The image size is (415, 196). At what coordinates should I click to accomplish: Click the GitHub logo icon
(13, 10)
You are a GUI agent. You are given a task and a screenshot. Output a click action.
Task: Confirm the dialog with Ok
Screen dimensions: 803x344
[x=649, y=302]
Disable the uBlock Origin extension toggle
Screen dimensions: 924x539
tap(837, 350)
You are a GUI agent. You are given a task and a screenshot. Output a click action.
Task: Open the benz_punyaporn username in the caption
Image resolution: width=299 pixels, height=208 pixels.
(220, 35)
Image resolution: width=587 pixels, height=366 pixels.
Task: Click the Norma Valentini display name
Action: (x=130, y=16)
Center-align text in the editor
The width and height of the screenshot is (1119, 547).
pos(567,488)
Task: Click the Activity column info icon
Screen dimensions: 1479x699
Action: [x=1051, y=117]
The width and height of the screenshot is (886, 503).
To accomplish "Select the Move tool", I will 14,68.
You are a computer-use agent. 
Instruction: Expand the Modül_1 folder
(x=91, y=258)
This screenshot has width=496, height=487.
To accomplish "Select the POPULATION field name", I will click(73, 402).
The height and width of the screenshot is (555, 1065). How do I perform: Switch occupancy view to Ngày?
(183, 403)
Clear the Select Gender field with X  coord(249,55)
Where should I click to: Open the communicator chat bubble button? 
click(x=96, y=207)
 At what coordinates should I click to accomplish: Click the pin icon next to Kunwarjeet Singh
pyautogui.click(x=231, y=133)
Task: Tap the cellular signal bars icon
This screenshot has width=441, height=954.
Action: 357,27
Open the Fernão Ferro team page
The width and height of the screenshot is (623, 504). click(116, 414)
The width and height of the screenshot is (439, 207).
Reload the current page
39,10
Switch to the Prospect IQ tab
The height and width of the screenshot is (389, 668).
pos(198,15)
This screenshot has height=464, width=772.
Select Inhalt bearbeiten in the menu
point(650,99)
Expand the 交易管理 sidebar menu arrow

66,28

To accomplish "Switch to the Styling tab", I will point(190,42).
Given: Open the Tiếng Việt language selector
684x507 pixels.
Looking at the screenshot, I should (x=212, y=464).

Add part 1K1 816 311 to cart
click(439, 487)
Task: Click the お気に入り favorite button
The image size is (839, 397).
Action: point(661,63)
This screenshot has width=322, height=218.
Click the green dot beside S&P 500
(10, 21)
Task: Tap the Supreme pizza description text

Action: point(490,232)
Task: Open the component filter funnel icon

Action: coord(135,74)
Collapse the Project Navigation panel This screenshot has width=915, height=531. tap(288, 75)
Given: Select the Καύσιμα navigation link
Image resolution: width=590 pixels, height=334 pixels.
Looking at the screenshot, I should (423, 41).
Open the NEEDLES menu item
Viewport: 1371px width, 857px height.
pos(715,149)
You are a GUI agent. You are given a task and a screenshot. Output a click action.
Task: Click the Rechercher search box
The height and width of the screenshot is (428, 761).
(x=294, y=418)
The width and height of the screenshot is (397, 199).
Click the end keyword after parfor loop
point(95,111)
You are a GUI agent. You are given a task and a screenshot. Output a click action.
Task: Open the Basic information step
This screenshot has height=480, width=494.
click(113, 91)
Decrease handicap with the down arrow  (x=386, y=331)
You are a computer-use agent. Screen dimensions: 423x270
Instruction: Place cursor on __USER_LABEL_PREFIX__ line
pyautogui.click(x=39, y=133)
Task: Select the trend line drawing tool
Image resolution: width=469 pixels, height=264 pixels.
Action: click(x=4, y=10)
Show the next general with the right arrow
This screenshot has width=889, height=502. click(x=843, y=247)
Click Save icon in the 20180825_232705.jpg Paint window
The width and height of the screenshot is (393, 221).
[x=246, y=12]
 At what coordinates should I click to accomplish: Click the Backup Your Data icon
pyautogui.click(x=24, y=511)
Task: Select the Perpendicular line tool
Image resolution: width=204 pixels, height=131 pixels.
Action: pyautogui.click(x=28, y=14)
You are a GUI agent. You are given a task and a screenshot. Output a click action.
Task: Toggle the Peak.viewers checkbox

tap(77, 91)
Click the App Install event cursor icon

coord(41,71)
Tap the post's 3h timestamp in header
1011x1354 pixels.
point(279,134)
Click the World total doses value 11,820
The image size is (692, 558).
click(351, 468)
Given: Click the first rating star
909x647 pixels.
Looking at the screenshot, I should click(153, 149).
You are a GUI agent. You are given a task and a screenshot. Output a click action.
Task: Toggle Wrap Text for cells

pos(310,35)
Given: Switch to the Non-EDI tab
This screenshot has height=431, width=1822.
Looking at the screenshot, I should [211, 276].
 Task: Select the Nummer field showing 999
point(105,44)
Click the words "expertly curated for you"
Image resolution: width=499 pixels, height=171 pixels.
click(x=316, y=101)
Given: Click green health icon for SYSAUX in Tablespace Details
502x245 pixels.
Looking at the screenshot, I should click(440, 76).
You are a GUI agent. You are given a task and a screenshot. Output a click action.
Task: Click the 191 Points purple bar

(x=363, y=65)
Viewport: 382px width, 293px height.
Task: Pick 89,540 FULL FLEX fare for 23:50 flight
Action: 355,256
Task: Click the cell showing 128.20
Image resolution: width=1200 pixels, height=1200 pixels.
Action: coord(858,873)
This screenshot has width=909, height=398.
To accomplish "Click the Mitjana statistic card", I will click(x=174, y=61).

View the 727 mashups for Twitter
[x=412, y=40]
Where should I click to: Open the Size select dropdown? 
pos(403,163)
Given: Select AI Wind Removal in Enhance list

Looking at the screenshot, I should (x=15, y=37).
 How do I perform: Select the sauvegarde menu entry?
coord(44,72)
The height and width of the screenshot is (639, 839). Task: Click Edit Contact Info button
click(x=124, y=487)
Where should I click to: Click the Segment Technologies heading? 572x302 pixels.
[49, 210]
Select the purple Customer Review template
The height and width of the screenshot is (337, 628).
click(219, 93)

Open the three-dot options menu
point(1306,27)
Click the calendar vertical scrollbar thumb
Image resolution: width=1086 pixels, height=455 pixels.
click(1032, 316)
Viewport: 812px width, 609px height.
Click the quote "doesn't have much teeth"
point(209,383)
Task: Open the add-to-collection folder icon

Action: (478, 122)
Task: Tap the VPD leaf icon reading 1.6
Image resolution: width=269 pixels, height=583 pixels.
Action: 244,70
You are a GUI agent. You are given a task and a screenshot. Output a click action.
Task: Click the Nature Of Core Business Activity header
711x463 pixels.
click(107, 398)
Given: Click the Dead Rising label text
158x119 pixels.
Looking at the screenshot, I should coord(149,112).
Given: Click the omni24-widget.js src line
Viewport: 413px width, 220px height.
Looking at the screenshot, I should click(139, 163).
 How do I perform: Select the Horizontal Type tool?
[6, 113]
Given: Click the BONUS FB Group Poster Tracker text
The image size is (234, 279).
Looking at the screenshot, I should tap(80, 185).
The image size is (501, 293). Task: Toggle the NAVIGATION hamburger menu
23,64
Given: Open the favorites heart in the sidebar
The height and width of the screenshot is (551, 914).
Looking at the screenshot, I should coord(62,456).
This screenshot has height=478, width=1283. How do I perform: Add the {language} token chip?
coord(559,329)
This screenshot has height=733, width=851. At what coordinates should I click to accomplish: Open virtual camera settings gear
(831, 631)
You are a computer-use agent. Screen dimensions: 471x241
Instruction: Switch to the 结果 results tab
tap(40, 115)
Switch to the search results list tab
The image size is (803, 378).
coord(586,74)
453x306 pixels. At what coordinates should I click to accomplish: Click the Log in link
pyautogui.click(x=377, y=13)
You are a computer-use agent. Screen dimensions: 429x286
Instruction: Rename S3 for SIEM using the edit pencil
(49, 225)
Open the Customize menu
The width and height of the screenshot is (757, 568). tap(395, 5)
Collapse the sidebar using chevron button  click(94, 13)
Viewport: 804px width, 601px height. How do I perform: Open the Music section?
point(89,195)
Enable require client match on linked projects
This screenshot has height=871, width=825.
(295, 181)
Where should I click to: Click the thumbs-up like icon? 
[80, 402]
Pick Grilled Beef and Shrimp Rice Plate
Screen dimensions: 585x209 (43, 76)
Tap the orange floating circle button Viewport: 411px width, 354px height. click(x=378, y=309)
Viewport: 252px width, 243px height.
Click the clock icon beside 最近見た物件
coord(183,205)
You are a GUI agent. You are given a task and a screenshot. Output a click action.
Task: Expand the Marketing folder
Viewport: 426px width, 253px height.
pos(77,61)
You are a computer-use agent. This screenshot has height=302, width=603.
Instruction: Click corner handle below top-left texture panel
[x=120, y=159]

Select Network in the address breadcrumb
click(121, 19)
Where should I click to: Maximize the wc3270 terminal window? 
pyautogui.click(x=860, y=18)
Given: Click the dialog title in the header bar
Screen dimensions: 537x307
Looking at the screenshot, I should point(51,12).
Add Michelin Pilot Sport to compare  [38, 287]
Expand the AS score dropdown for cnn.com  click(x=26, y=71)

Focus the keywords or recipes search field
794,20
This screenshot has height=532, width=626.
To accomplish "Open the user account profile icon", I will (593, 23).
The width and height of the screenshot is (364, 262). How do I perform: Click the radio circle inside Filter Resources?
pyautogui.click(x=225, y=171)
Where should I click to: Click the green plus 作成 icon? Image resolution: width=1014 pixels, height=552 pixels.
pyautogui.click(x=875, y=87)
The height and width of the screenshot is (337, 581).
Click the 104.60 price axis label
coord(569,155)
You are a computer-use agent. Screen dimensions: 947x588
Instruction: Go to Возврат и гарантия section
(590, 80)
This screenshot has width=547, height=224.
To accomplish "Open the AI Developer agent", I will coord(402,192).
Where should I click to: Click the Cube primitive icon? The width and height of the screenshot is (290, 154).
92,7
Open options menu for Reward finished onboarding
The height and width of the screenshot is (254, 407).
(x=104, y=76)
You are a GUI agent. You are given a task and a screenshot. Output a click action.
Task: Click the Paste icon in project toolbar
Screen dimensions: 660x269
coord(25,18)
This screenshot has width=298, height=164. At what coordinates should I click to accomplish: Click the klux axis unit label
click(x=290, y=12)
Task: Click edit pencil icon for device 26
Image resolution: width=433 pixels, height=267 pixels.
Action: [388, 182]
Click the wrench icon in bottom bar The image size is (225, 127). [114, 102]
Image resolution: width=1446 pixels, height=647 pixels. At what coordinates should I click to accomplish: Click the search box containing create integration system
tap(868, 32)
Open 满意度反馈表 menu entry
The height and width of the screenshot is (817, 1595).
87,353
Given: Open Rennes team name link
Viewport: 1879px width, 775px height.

::::

§ EXERCISE DIRECTIONS:
Up to and including the line with "Clear the Select", print every line of the records from the start.

§ RESPONSE:
The image size is (415, 196). At what coordinates should I click to accomplish: Click the GitHub logo icon
(13, 10)
You are a GUI agent. You are given a task and a screenshot. Output a click action.
Task: Confirm the dialog with Ok
Screen dimensions: 803x344
[x=649, y=302]
Disable the uBlock Origin extension toggle
Screen dimensions: 924x539
tap(837, 350)
You are a GUI agent. You are given a task and a screenshot. Output a click action.
Task: Open the benz_punyaporn username in the caption
Image resolution: width=299 pixels, height=208 pixels.
(220, 35)
Image resolution: width=587 pixels, height=366 pixels.
Task: Click the Norma Valentini display name
Action: (x=130, y=16)
Center-align text in the editor
The width and height of the screenshot is (1119, 547).
pos(567,488)
Task: Click the Activity column info icon
Screen dimensions: 1479x699
Action: [x=1051, y=117]
The width and height of the screenshot is (886, 503).
To accomplish "Select the Move tool", I will 14,68.
You are a computer-use agent. 
Instruction: Expand the Modül_1 folder
(x=91, y=258)
This screenshot has width=496, height=487.
To accomplish "Select the POPULATION field name", I will click(73, 402).
The height and width of the screenshot is (555, 1065). How do I perform: Switch occupancy view to Ngày?
(183, 403)
Clear the Select Gender field with X  coord(249,55)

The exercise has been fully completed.